Researchers have been learning more about how modifications in the shape of an RNA molecule change its function. Recent work has used HIV as a model to show that the structure of an RNA molecule can affect what it does. The findings have been reported in Nature.
One modification that the cell makes to RNA is to splice out the parts it doesn't want or that don't code for protein.
"RNA splicing can influence how it encodes proteins," said Walter and Eliza Hall Institute researcher Dr. Vincent Corbin. "There are many examples of how altered RNA splicing influences how a cell functions - and in some cases, changes in RNA splicing have been associated with cancer or neurodegenerative diseases."
RNA molecules have a three-dimensional structure. This work used bioinformatics tools to look at different structures of RNA, instead of analyzing an average structure that represents several forms.
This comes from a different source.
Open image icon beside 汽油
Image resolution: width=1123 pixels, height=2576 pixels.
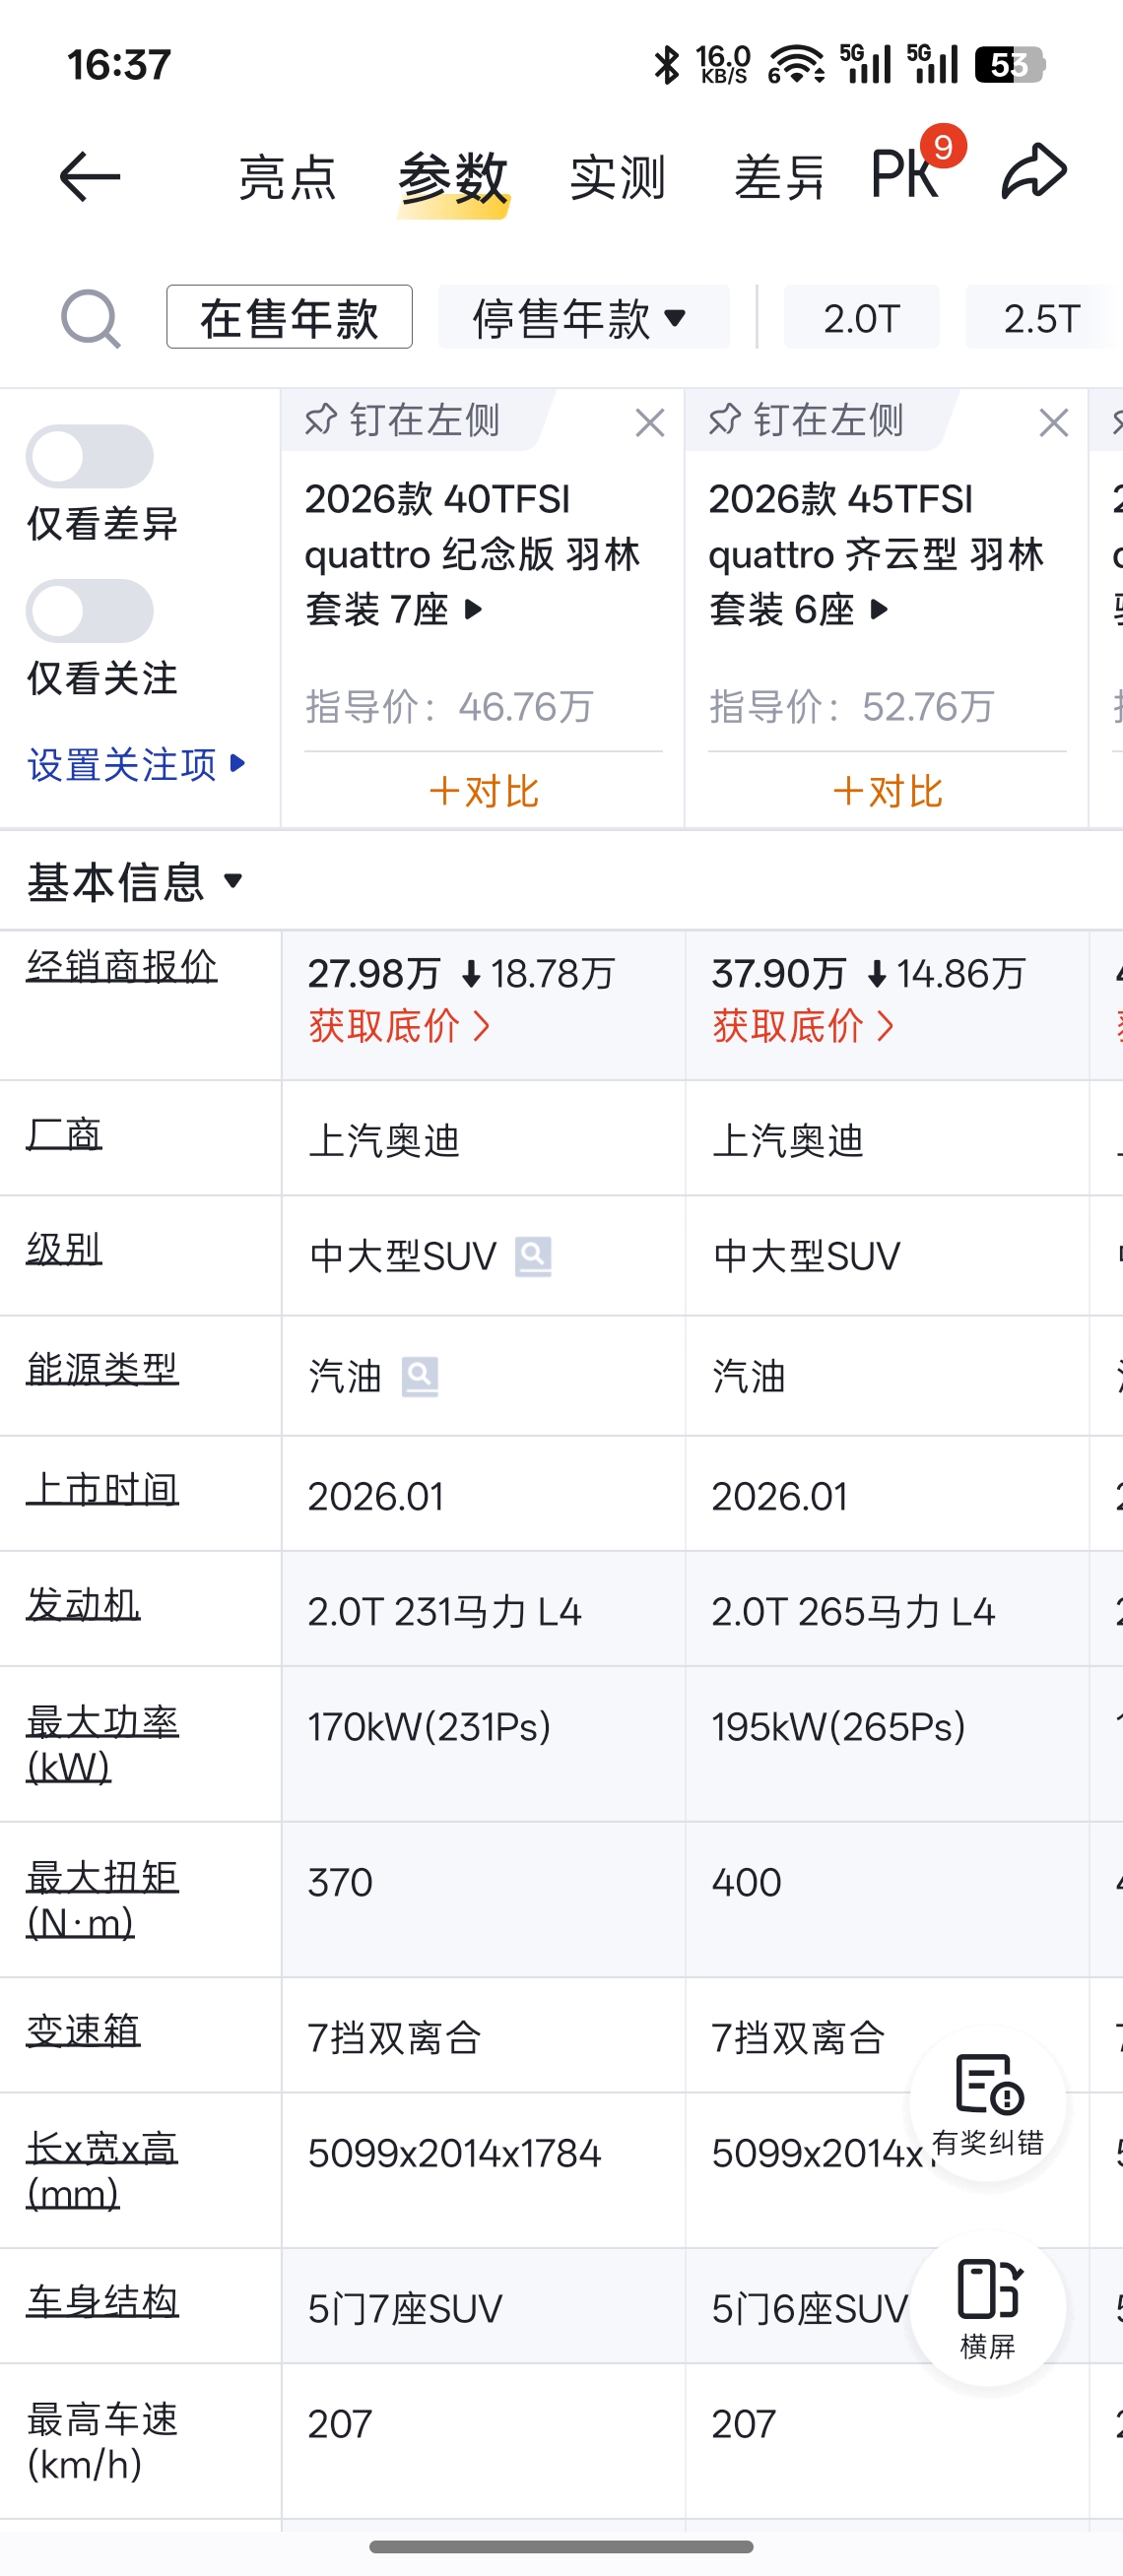(x=420, y=1377)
"The big question in RNA biology has been whether RNA molecules have a single, constant structure, or whether they can shift between different structures - and what this means for the function of a particular RNA molecule," said Corbin, who led the project's bioinformatics research.
"Our collaborators, led by Professor Silvi Rouskin, developed a technique for deciphering the structure of RNA molecules. We wanted to understand whether what we were detecting was a single structure of RNA, or an 'average' structure that blurs multiple different structures together," explained Corbin. "It's a bit like seeing red and yellow stripes, or blurring them together and thinking you can see orange."
The HIV genome is made of RNA. The researchers were able to use an algorithm to measure the levels of different structures of HIV's RNA genome in a tube. Then they assessed the impact of these various structures, and found they were affecting splice sites. "Using the HIV genome as a model system, we looked at whether RNA structure influences how HIV's RNA is spliced. We discovered that RNA structure was a critical determinant of RNA splicing in HIV, and influenced which viral proteins were produced," Corbin said.
Since RNA splicing can change a protein's function, this work indicates that the structure of RNA can help control its ultimate function, which opens up a new avenue in our understanding of how the biology of a cell is regulated.